Vor 85 Jahren kam Albert Einstein an die Preußische Akademie der Wissenschaften

Seinen 35. Geburtstag am 14. März hatte er noch in Zürich gefeiert, wo der 1879 in Ulm geborene, in München aufgewachsene, später am Patentamt in Bern beschäftigte Albert Einstein (BM 4/95) seit 1909 eine Professur innehatte und Routinevorlesungen an der eidgenössischen Technischen Hochschule hielt. Zwei Wochen später, am Sonntag, dem 29. März 1914, traf der Mann, der schon als 26jähriger mit seiner Formel E = mc2 das Tor zu einem neuen Zeitalter der Physik aufgestoßen hatte, auf dem Bahnhof Zoo in Berlin ein, um seine Arbeit als ordentliches Mitglied der Preußischen Akademie der Wissenschaften aufzunehmen. Eine Stellung, die es ihm ermöglichen würde, sich künftig frei von materiellen Sorgen ganz auf seine mathematisch- physikalischen Forschungen zu konzentrieren. Denn für ein Jahresgehalt von 12 000 Mark – das höchste, das damals in Deutschland für einen Professor gezahlt wurde – sollte er keine weiteren formellen Verpflichtungen haben, als einmal in der Woche, donnerstags Nachmittag, an

den Sitzungen der Akademie teilzunehmen.
     Die Berufung hatte Einstein vor allem seinem berühmten Berliner Kollegen Max Planck (1858–1947) zu verdanken, der damals zwar nicht mit allen wissenschaftlichen Thesen Einsteins einverstanden war, aber in ihm »eine außerordentliche Kraft« sah, die es »nach Möglichkeit zu nutzen« galt. Mit dieser Begründung Plancks jedenfalls war Einstein bereits im Juli 1913 mit 44 gegen 2 Stimmen zum Mitglied der preußischen Wissenschaftsakademie gewählt worden.1) Und Planck persönlich hatte gemeinsam mit Walther Nernst (1864–1941) Einstein damals in Zürich besucht, um dessen Zustimmung einzuholen.
     »Die Herren Berliner spekulieren mit mir wie mit einem Leghuhn.
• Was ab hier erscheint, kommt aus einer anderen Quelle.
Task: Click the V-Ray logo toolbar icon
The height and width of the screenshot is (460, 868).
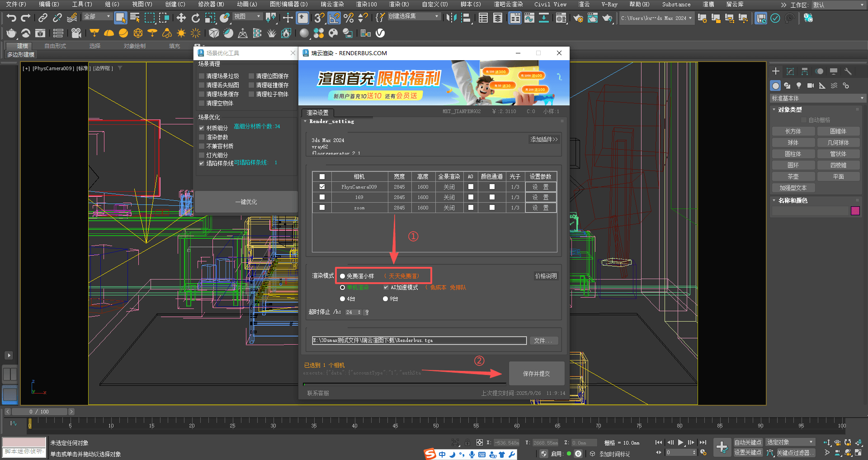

Aber ich weiß nicht, ob ich noch Eier legen kann«, soll Einstein in seiner humorig- schnoddrigen Art einmal im Kreis Züricher Freunde gesagt haben.2) Doch neben persönlichen Bedenken – er fürchtete für Berlin Konflikte zwischen seiner Frau Mileva und seiner dort ansässigen Cousine Elsa, mit der er ein heimliches Liebesverhältnis hatte – waren es vor allem politische, die ihn zögern ließen, in die Hauptstadt des deutschen Kaiserreiches zu kommen.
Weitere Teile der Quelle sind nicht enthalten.